Un blocage PCE non contesté laisse peu de marges de manœuvre
Passé le délai d’un mois sans contestation, le transfert des fonds au créancier devient définitif. Aucun recours ultérieur ne permet de récupérer les sommes prélevées, même si vous découvrez plus tard une irrégularité dans la procédure. Le droit de l’exécution est impitoyable sur ce point : les délais sont forclus et non susceptibles de relèvement sauf cas exceptionnels.
Les fonds bloqués mais non encore transférés pendant les 15 jours ouvrables constituent une fenêtre d’action réelle. C’est dans cet intervalle que vous pouvez négocier directement avec le créancier, proposer un paiement partiel immédiat en échange d’une mainlevée, ou déposer une contestation formelle. Une fois ce délai écoulé, l’argent est parti.

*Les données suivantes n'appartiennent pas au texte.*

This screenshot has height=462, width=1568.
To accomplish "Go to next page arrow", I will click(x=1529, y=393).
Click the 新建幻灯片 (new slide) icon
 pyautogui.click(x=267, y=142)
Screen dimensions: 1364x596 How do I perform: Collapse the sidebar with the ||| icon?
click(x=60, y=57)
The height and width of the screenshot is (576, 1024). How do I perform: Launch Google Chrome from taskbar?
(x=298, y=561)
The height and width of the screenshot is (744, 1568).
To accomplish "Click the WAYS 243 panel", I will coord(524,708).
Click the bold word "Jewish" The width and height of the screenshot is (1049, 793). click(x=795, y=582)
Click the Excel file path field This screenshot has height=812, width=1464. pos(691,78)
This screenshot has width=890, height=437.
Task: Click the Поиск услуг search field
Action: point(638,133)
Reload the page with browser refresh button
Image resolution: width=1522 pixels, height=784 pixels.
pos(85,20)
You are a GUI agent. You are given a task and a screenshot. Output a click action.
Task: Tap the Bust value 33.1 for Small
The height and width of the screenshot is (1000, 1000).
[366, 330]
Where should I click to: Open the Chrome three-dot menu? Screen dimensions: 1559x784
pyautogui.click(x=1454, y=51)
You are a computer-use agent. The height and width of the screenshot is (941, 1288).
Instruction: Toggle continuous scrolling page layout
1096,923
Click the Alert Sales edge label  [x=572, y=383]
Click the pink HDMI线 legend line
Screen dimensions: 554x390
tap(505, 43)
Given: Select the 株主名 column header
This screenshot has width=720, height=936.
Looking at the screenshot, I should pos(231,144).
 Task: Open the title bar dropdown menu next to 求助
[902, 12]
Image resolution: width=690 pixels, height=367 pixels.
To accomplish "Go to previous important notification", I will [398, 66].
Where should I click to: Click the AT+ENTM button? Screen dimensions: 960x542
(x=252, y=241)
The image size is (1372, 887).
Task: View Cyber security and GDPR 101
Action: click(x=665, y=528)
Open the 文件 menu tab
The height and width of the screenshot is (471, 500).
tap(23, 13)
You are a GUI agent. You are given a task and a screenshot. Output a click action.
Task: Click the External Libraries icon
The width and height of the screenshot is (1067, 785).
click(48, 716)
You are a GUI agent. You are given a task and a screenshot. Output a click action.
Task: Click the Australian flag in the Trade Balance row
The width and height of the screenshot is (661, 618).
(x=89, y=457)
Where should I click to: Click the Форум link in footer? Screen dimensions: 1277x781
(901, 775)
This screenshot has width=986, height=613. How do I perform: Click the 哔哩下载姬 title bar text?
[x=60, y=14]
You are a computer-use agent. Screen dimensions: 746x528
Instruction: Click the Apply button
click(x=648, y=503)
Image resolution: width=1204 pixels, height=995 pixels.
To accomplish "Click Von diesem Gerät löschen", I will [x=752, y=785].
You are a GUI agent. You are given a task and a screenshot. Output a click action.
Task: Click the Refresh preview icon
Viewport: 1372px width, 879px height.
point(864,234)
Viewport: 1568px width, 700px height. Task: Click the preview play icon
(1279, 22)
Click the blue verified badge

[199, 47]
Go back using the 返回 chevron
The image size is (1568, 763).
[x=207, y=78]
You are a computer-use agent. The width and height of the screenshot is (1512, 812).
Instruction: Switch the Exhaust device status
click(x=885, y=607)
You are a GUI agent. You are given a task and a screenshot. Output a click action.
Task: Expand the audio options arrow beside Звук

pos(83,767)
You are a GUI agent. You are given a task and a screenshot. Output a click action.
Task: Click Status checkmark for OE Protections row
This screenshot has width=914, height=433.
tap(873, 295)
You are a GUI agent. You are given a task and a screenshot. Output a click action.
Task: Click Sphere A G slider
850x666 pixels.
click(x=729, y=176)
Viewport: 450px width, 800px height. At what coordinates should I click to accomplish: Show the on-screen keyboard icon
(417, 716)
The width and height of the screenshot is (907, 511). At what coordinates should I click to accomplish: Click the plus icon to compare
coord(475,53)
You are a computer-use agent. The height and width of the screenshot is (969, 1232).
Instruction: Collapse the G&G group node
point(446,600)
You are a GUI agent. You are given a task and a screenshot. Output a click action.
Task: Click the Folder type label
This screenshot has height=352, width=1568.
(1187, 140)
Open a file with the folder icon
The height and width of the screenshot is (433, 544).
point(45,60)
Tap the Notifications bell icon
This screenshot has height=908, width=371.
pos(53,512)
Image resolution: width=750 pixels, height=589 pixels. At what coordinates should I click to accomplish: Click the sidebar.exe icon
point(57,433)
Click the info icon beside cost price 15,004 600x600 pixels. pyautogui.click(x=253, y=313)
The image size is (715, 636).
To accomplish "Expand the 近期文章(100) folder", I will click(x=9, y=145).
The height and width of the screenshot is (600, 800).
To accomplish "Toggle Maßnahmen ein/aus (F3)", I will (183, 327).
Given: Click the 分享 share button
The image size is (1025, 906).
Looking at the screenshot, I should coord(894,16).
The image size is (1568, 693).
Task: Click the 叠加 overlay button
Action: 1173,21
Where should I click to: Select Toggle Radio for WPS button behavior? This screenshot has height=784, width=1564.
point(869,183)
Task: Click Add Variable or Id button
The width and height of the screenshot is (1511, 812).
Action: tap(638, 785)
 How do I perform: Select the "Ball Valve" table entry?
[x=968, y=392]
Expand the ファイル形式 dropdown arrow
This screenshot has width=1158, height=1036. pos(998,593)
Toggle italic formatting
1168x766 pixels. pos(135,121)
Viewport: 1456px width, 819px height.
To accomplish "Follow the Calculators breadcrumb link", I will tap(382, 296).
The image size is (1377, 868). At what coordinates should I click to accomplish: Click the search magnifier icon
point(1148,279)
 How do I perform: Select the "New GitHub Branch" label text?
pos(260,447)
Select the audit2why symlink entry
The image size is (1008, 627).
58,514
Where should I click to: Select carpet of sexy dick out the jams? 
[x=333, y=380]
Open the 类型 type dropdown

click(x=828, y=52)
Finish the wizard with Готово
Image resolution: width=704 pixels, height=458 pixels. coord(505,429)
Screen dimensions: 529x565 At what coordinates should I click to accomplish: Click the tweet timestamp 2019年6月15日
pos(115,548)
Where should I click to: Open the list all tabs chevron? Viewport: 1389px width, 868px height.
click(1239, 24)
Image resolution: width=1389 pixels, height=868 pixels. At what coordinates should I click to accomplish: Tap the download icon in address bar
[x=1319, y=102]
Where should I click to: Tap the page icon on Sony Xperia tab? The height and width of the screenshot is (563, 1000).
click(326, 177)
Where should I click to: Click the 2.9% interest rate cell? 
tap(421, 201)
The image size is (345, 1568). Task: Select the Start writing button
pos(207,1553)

Les autres opérations sur votre compte – prélèvements automatiques, virements entrants, paiements par carte – ne sont pas automatiquement bloqués par une saisie PCE. Seul le montant saisi est gelé. Mais si votre solde global est inférieur au montant réclamé, la totalité du compte peut se retrouver indisponible, ce qui paralyse tous vos flux financiers en pratique.
Agir dans les 48 heures suivant la notification change radicalement le rapport de force. Une dette négociée avant transfert coûte presque toujours moins cher qu’une saisie menée jusqu’à son terme.